* Your objective: From the entries below, copy out all lines holding "Identify".

* Given entries:
+++

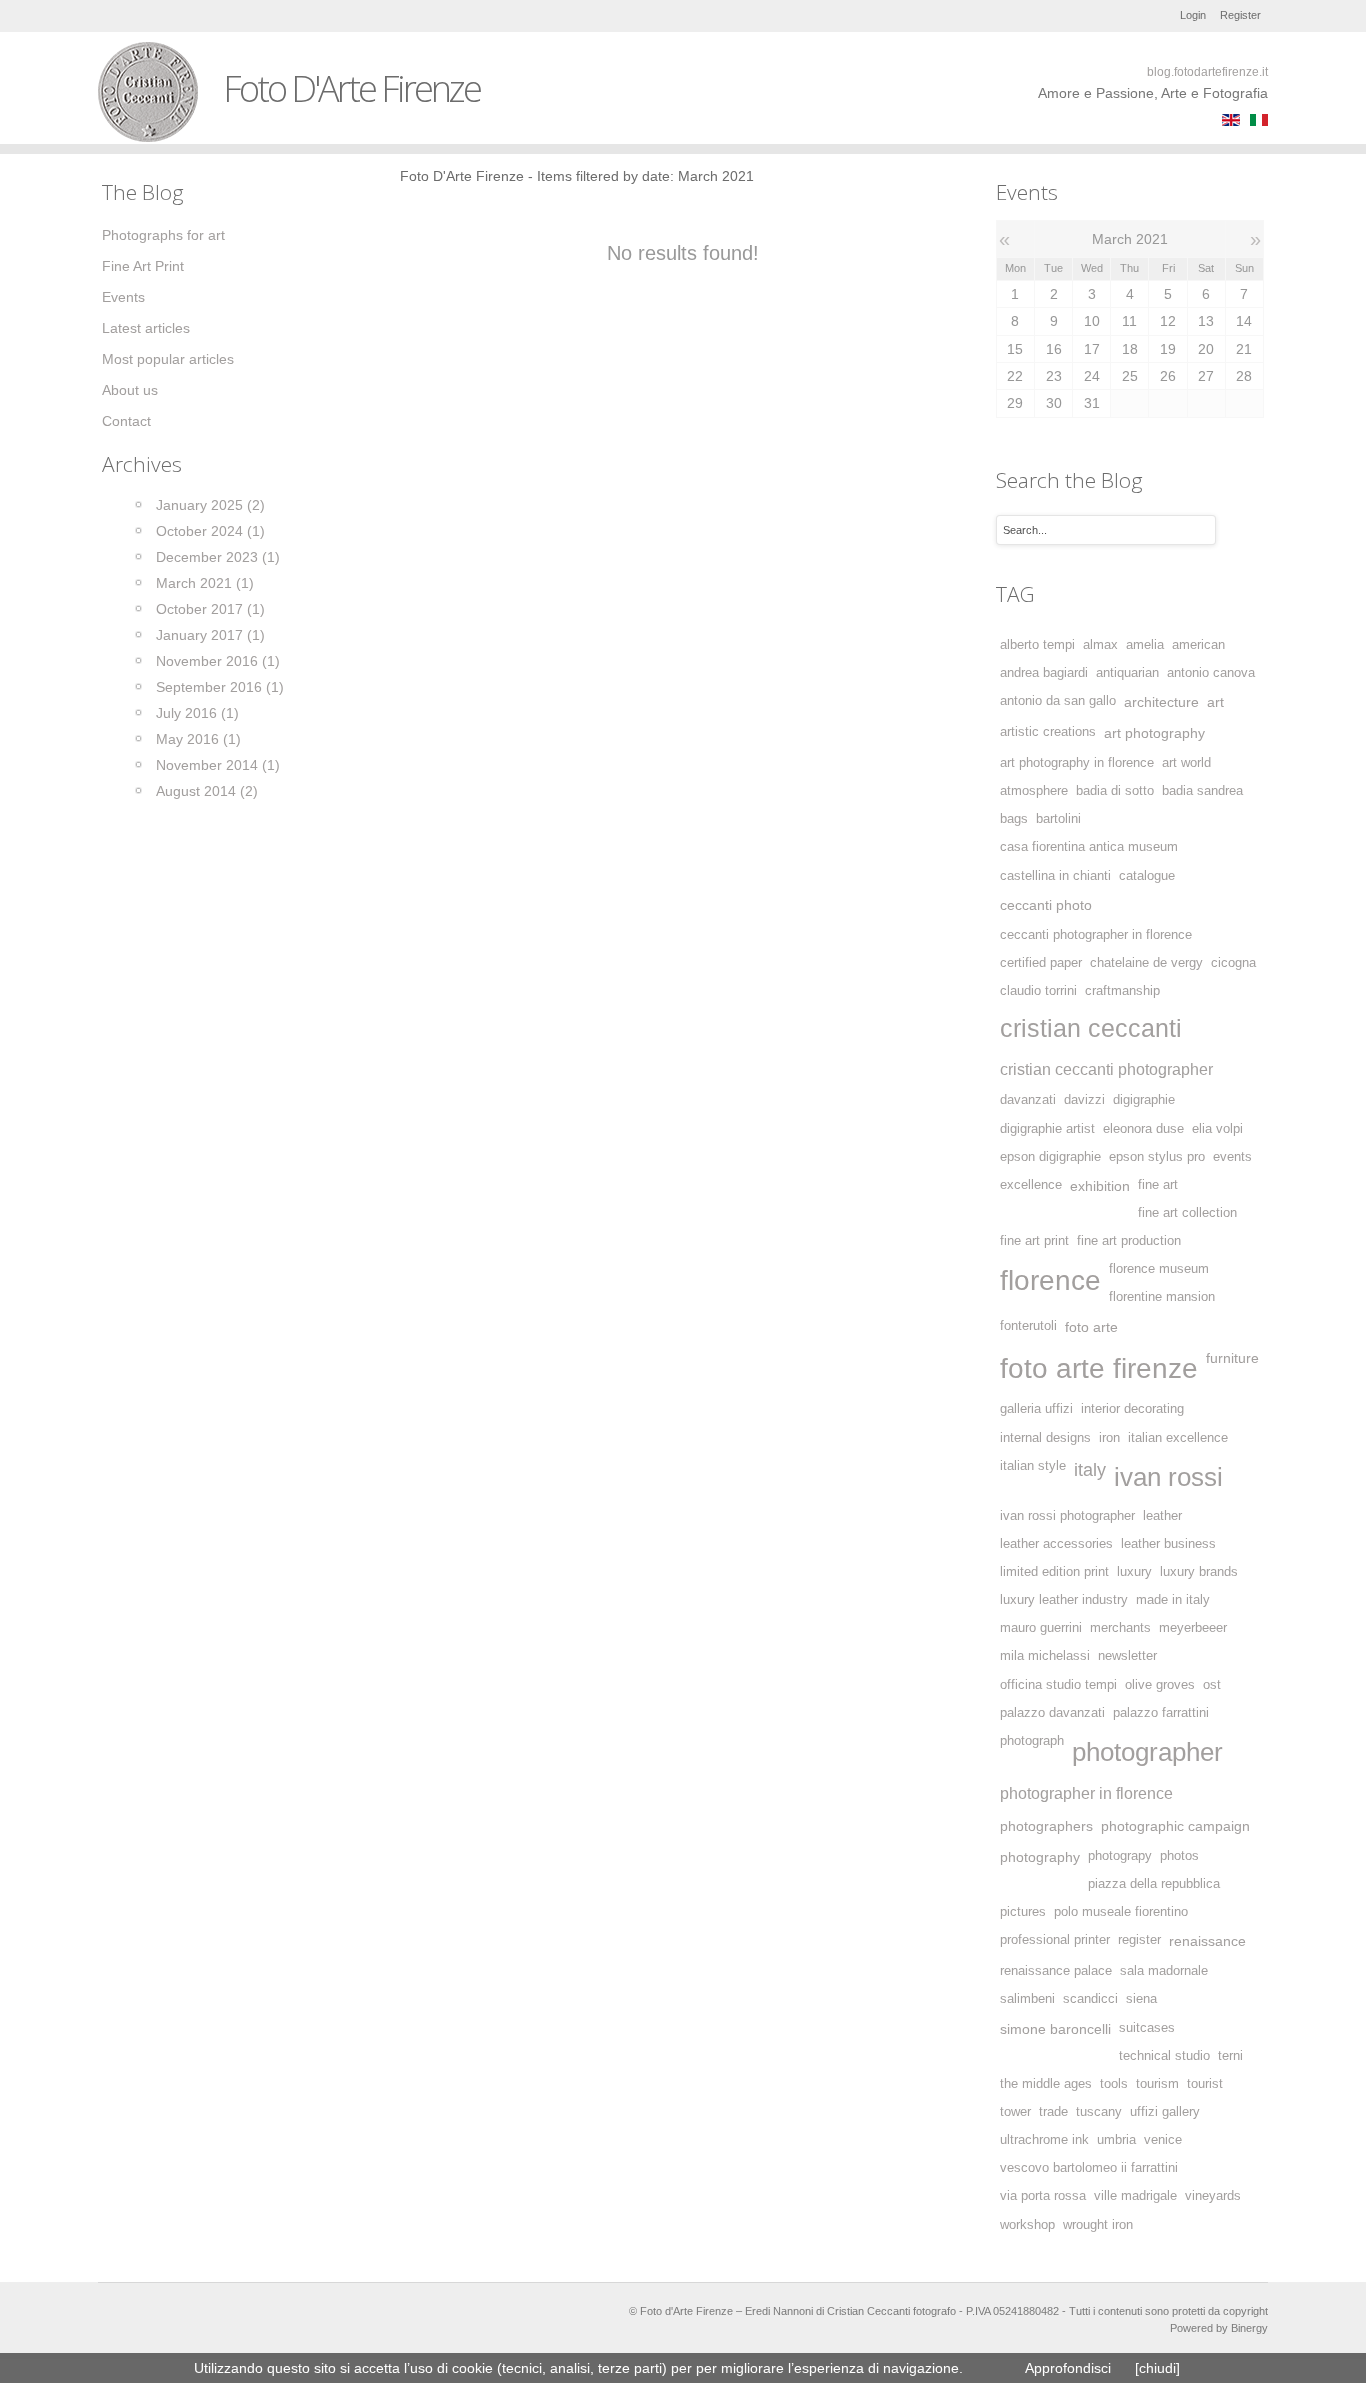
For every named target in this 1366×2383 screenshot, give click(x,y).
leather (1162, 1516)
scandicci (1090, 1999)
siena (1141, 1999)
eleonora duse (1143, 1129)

+++

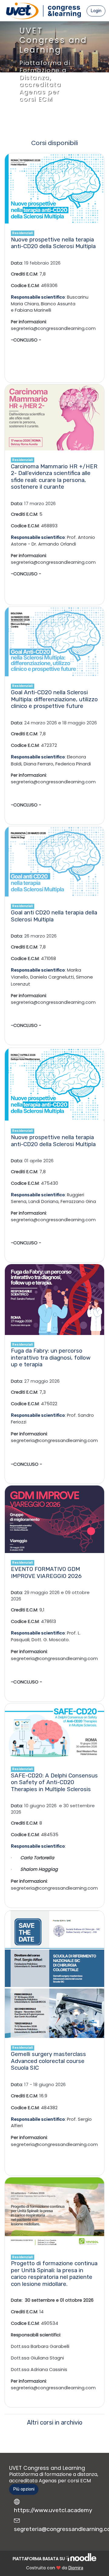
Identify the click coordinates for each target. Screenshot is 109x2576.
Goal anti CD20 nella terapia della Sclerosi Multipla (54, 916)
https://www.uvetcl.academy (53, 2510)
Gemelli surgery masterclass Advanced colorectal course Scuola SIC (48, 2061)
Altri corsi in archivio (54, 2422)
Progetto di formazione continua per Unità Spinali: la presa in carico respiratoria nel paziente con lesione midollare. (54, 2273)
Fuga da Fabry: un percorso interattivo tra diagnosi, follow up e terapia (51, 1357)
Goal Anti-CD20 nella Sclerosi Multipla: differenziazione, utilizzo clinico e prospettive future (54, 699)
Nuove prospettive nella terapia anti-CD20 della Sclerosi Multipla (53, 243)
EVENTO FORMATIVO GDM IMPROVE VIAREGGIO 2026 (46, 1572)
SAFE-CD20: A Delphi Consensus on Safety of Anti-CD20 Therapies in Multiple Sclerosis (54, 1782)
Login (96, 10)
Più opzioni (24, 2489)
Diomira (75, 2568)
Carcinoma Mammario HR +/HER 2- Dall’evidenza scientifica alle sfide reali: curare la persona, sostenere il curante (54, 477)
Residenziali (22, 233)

+++

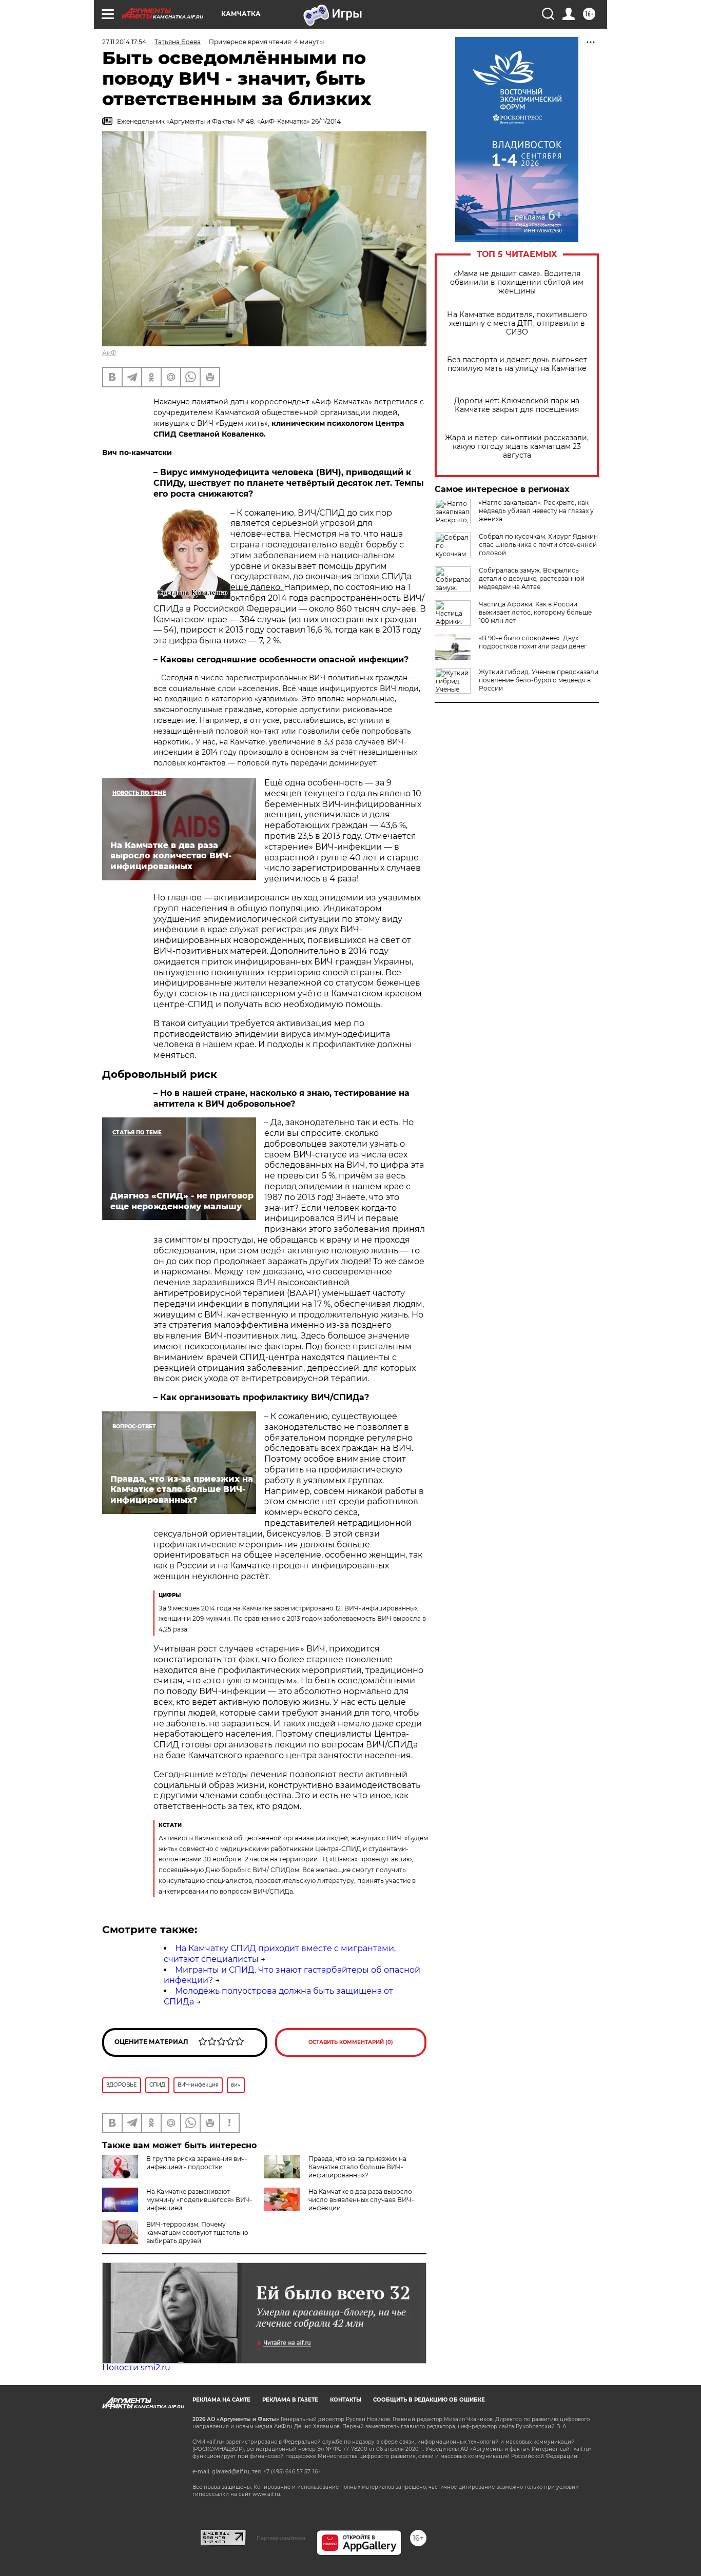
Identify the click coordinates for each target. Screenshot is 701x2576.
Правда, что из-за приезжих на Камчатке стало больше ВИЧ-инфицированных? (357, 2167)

+++

* Exercise answer:
Identify the click coordinates for each target. Screenshot is 109x2576.
Identify the click coordinates for each target. Screenshot is 701x2576.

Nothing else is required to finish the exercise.